Keep reading Joe Belfiore's response from Channel 9; Thanks, Windows Phone Metro, for the heads up

Many of you are making critical comments here which are certainly fair. First, I was wrong when I said “most people have received the February update.” There are many of you who have yet to receive it, and I don’t blame you for speaking up and pointing out my mistake. Second, I referred to our updates as “complete” because I was thinking of the internal process where we pass completed software to another group who delivers them – but of course no update is complete until you all have it. Plus, at the time I did the interview we had started the NoDo (“march update”) delivery process and I knew “it was going well” from our perspective: people were officially getting it, the success rate of its deployment on real-world phones was looking good, and we were happy that the process had STARTED well. Still—these are NOT the same as all of you getting it and I’m sorry that I came across as insensitive to that fact.

I am a very, very big advocate for all our end-users and developers, and it bothers me a lot if I sounded out of touch. I wasn’t as prepared for this interview as I should have been—I walked into the studio with an informal state of mind, thinking about MIX and what we WILL be talking about, and I didn’t have the right up-to-date information to give a good explanation on updates which I know to be a very high-interest topic right now.

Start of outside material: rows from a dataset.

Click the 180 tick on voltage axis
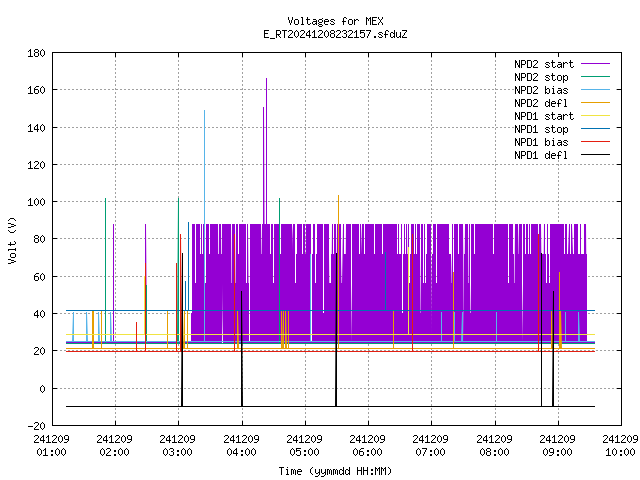This screenshot has width=640, height=480. (x=36, y=53)
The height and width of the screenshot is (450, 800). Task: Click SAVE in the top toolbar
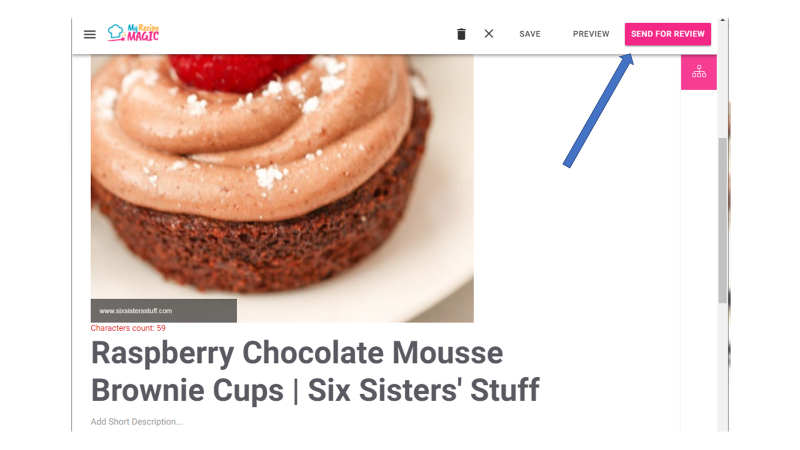530,34
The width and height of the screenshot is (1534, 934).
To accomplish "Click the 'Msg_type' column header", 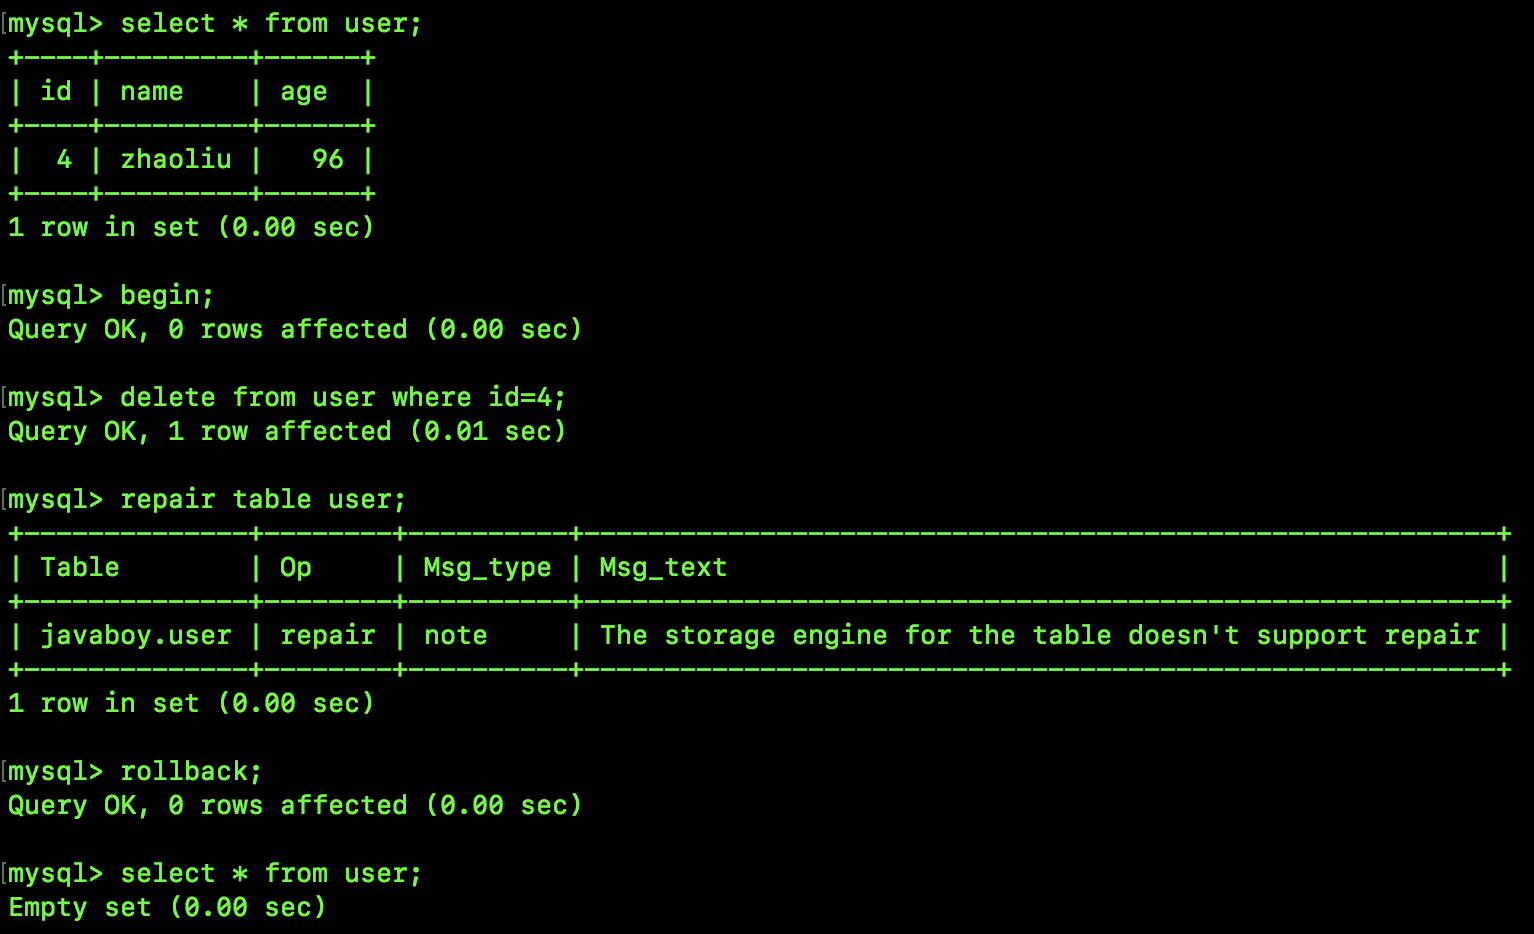I will pyautogui.click(x=487, y=568).
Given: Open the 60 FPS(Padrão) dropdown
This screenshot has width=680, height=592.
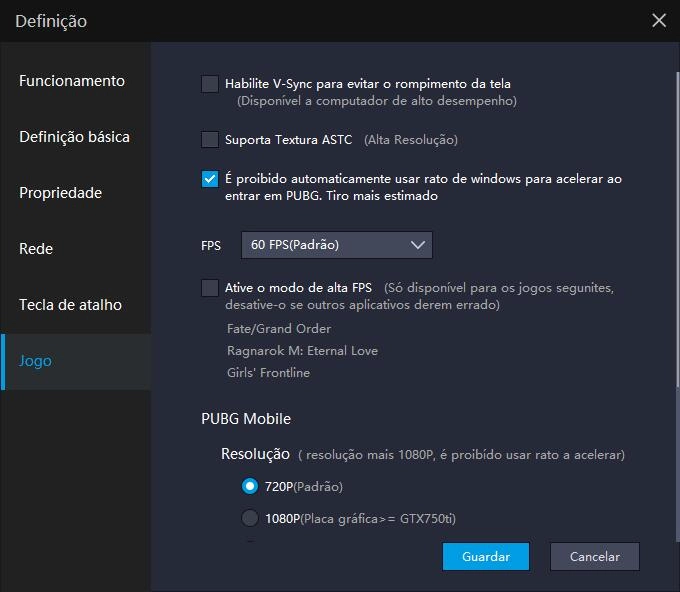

I have read all of the comments here (and many of them on the other blogs) and so has pretty much everyone in our management team. We know it’s been frustrating to wait for features/fixes and (probably worse) to hear little from us on specific dates. We are sorry the process has been rocky. The “where’s my phone update” table is our first step to try to remedy this in the face of technical problems that have made our first wave of updates take longer than we expected. We know the table would benefit greatly from more detail, and we are hoping to add more to it by working with the Operators who own the “testing” phase to get more clarity. If your phone is shown in “scheduling”, it’ll be worth checking the table next week.

In the spirit of “MIX as a conversation” – I will make sure that when I show up in Vegas that I’m well prepared to give an update in person and to try to answer your questions as best I can. You folks are obviously a very important audience for us and it’s right for you to expect us to communicate and execute better. I know at this point it’s our actions that matter… The main thing we are trying to do is to get the updates out to everyone in a way that is reliable and works, and then make our process better and more transparent in the future.